Option 2: Clarify to current implementations that eth.sign should work for arbitrary lengths of data, not only with sha3 hashes, as well as add an encrypt method.
Rationale
Currently there is a web3.eth.sign method that is described as a general signature method in the wiki, but in practice, implementations have made it a de-facto signHash method.
There is still a valuable place for a method to sign and encrypt arbitrary data with an account's private key (or an arbitrary public key). For example, using an account's private key can be used to encrypt private data that is stored in public, like personal data. A recent casual example would be saving wallet nicknames in a secure way, but obviously more serious examples abound, including potentially medical data.
To reconcile the current lack of a general purpose data signing method, I recommend we either endorse a new method or change the old. Since applications exist and already rely on the current eth.sign, that's probably an inconsiderate option, so I personally think a new method is in order.
@FlySwatter actually just deleted the comment bc i realized you need a json rpc method, and that is eip fitting
It's not really clear to me how encrypt(account, data, [cb]) should be defined. From the input it looks like we should be treating the private key corresponding to account as a symmetric encryption key and doing symmetric encryption with that key (i.e. no recipient public keys in the input parameters etc). If this is the case then we need to specify the encryption algorithm (AES? Which mode? XSalsa20? something else?) and it seems that we would be moving away quite a bit from what we would expect the RPC spec to support.
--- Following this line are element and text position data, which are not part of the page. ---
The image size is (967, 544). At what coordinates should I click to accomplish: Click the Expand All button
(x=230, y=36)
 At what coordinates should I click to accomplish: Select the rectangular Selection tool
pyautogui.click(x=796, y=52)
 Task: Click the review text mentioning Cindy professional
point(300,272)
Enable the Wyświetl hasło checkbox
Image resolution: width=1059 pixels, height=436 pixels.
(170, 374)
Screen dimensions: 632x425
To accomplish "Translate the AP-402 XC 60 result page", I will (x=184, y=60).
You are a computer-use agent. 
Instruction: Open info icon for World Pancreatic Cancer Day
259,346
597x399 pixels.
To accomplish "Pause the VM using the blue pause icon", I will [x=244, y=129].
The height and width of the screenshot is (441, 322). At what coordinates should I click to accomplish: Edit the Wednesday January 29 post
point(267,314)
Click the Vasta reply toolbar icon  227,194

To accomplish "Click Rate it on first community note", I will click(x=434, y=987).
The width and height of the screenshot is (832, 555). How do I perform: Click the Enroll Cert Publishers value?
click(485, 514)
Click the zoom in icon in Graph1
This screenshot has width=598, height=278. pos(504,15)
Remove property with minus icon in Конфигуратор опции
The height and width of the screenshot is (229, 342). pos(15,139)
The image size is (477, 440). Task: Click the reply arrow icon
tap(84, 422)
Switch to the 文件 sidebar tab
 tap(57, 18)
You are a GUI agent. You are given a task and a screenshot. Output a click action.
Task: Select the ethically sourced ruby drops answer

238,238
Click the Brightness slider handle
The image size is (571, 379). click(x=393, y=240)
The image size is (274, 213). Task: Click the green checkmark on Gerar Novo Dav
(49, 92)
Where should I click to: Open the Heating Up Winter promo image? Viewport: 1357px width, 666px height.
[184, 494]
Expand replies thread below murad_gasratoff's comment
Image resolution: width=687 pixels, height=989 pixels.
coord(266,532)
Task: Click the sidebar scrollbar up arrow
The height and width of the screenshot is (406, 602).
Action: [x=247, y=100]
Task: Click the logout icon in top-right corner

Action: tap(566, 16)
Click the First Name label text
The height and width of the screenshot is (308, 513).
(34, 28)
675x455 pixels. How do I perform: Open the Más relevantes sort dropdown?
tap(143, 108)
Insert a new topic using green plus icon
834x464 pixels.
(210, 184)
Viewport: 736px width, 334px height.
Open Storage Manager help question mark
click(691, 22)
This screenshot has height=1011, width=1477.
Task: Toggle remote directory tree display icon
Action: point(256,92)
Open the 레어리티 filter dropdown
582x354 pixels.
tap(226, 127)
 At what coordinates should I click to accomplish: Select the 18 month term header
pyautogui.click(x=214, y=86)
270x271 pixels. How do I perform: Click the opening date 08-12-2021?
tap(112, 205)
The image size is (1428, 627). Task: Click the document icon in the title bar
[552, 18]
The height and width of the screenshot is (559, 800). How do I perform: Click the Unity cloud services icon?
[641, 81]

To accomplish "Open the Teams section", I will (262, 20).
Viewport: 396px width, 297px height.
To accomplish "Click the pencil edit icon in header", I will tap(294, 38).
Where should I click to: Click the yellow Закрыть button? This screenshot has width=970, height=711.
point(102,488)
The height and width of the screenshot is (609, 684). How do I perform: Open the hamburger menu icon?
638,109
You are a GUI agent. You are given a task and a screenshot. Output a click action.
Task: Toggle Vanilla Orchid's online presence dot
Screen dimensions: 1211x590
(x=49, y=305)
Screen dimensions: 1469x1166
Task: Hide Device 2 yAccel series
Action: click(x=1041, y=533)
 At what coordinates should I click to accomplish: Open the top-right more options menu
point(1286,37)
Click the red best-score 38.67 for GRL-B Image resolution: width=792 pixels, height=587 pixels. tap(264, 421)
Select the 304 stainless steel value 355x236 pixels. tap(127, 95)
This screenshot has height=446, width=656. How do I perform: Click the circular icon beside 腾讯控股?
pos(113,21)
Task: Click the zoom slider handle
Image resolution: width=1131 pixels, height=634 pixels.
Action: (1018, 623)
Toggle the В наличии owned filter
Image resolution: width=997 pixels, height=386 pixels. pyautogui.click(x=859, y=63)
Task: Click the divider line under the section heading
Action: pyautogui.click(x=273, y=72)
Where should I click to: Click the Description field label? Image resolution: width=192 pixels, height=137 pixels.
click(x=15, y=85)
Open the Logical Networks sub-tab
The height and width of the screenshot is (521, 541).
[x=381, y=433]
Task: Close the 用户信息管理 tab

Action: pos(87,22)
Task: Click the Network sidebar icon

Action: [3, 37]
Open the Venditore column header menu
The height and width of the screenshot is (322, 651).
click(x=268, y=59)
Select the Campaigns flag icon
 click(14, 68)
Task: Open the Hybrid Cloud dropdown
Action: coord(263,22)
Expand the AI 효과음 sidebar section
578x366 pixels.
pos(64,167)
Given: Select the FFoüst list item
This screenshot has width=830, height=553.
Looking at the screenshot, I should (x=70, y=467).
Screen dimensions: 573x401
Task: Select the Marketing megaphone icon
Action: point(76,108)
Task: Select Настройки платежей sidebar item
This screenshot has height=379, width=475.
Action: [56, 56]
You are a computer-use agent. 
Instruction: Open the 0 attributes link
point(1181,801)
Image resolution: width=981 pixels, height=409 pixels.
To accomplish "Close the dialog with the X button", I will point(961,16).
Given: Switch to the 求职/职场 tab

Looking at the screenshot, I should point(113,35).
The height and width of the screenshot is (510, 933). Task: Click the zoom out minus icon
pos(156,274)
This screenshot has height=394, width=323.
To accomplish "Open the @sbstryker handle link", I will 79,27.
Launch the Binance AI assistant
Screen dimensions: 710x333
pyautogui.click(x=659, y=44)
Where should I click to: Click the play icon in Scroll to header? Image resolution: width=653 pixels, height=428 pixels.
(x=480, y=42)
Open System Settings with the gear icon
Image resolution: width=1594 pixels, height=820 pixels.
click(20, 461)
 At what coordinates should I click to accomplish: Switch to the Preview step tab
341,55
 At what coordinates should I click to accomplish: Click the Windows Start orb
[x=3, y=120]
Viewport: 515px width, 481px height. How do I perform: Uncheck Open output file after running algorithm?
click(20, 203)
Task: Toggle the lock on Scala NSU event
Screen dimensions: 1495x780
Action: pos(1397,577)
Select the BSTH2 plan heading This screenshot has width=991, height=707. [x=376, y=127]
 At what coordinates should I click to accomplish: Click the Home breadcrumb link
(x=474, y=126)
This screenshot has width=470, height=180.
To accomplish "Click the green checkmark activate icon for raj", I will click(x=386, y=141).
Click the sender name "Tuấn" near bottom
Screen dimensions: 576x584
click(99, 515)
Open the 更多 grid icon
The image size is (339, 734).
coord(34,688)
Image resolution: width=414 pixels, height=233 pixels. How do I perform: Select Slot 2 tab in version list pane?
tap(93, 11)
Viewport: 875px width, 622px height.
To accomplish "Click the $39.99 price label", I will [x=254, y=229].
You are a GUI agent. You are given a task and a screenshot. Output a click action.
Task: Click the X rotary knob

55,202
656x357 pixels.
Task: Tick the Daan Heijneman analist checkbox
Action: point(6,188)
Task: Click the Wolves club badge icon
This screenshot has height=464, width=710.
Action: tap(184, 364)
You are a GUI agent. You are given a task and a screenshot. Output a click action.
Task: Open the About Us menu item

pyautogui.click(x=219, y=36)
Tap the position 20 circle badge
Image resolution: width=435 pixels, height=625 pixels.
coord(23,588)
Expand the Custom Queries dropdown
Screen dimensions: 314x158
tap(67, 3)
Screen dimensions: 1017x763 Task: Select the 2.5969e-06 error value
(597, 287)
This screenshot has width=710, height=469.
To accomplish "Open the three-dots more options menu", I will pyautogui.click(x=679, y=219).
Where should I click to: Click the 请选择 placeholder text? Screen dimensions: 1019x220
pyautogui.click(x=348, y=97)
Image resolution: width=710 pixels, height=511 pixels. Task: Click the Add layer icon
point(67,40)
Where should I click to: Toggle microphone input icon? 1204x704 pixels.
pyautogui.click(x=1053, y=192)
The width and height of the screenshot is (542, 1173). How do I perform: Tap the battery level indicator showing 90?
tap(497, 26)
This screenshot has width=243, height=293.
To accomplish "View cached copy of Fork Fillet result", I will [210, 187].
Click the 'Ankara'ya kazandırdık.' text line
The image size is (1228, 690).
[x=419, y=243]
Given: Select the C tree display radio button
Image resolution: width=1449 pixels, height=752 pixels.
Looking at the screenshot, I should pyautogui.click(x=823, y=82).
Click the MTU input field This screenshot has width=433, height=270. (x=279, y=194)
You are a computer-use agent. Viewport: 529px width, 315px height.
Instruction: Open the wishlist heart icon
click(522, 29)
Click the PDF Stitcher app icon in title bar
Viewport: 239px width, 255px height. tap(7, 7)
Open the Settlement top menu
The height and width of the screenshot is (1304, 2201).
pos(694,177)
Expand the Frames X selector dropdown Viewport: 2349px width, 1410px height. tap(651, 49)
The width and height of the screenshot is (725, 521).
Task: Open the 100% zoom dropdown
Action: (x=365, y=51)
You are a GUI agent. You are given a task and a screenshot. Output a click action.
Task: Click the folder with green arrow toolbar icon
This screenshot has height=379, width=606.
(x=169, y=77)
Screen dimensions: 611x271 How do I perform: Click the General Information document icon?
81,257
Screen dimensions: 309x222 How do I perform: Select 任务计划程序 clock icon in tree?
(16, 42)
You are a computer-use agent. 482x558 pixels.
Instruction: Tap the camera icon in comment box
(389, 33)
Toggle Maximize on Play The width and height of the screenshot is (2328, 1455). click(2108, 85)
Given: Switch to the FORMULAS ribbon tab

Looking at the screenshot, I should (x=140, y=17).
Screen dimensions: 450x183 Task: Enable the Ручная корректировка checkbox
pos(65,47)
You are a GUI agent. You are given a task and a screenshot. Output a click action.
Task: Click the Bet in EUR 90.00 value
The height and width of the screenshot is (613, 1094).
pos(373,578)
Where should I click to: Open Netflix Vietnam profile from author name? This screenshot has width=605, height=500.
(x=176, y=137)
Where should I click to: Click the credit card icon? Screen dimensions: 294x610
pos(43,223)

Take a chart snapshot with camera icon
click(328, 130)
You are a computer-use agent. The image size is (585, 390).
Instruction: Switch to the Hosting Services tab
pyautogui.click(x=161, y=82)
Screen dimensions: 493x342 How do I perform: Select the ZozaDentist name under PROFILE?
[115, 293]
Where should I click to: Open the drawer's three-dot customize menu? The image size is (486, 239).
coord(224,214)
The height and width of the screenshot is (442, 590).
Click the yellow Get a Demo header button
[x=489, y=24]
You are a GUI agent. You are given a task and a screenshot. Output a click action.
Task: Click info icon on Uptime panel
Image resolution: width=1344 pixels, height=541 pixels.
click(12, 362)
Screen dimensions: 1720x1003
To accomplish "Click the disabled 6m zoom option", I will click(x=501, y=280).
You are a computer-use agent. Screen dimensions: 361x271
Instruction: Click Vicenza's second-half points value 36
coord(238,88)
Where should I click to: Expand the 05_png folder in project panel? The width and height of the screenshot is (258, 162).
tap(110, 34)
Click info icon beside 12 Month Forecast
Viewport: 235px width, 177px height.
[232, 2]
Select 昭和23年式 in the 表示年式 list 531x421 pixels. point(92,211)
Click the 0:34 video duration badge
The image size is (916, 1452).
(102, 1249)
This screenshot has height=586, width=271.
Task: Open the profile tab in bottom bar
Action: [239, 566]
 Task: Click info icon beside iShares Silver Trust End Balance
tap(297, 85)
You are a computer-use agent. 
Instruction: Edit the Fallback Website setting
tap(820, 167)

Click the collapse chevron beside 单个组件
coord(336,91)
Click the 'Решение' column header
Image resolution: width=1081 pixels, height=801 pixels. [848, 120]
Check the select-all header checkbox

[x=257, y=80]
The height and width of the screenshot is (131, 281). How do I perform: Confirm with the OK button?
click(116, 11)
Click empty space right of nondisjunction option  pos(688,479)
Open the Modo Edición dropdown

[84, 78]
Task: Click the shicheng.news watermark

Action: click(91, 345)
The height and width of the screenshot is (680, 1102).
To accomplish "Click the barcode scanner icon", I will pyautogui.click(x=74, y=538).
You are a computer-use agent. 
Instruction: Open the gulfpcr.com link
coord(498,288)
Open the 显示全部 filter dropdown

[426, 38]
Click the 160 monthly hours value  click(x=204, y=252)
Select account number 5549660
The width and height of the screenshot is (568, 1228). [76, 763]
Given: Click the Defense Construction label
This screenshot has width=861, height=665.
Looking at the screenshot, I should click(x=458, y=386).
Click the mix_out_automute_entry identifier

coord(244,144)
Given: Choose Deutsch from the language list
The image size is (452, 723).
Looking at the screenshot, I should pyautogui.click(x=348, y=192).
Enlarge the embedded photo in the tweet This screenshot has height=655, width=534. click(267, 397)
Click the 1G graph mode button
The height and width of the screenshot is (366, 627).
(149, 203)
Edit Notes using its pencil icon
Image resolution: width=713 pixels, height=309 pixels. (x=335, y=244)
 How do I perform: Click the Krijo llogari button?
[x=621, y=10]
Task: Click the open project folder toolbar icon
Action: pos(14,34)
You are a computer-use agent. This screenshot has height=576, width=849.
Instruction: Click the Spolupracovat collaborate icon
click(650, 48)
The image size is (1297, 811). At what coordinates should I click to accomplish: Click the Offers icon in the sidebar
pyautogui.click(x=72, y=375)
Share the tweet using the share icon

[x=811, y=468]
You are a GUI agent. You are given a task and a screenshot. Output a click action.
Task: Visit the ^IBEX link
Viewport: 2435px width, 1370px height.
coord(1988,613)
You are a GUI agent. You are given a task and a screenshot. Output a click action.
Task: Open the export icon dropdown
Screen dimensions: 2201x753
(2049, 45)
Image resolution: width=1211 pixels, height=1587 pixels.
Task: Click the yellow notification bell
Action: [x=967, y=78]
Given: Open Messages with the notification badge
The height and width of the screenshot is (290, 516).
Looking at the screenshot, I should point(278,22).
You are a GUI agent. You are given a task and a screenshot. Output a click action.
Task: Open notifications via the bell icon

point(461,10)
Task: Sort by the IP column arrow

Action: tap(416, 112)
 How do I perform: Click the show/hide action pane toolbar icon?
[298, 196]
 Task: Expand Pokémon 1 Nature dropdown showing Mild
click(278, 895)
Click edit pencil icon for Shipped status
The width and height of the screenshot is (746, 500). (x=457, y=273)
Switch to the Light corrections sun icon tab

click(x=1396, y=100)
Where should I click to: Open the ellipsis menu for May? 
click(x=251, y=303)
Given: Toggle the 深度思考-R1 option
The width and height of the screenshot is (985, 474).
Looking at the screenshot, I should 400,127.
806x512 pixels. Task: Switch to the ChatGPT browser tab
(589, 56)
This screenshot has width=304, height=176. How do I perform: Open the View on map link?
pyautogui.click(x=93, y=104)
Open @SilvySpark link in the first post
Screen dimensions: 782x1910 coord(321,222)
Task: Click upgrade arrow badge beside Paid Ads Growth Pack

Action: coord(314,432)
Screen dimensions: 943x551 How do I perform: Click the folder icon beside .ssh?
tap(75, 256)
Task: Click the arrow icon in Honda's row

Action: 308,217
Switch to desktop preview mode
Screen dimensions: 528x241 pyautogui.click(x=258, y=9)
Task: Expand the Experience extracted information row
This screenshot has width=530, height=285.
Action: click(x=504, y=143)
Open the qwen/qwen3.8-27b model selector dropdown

If we are doing asymmetric (public key) encryption/decryption (through something like ECIES), then the inputs to the encrypt function should be a public key or a list of public keys that we want to have as targets of the encryption, and we need to define a spec for the structure of the encrypted blob including nonces or IVs etc. Again it seems to be a lot of work that fall outside the realm of expected supported functionality of the RPC spec.
I think the method I’m really looking for is better defined as decrypt(account_number, data, algorithm, [cb]).
That’s because I think there’s a valuable place in letting a user decrypt data of an arbitrary size using their private key, unlike the current eth.sign method which only supports signing hashes.
The reason I think this is suitable for the RPC spec is because web3 currently provides a variety of methods which assume the user has a private key. Since web3 is already responsible for exposing an interface to a key pair, and we’re already doing the work of getting users to manage a key pair, it seems very strange that we limit that key to a single function.
To demonstrate the usefulness of this feature, try to answer this question: If a Ðapp wanted to use ether accounts to allow encrypted communication, what would the flow be?
Encrypting to a public key can actually be done fine outside the scope of web3, so this proposal probably needs some revision, but once a message is received, the user needs a method to decrypt an arbitrary blob with an arbitrary algorithm.
Currently, there’s no method to formally request this via the web3 interface, so the Ðapp would have to provide some copy-paste text, and trust the user to extract their private key manually, and feed it into an encryption algorithm themselves.
That’s a lot of work to utilize an encryption key that is held in every wallet. Since web3 has already assumed the job of integrating user-controlled encryption into the browser, I can’t see a better place to finish the feature.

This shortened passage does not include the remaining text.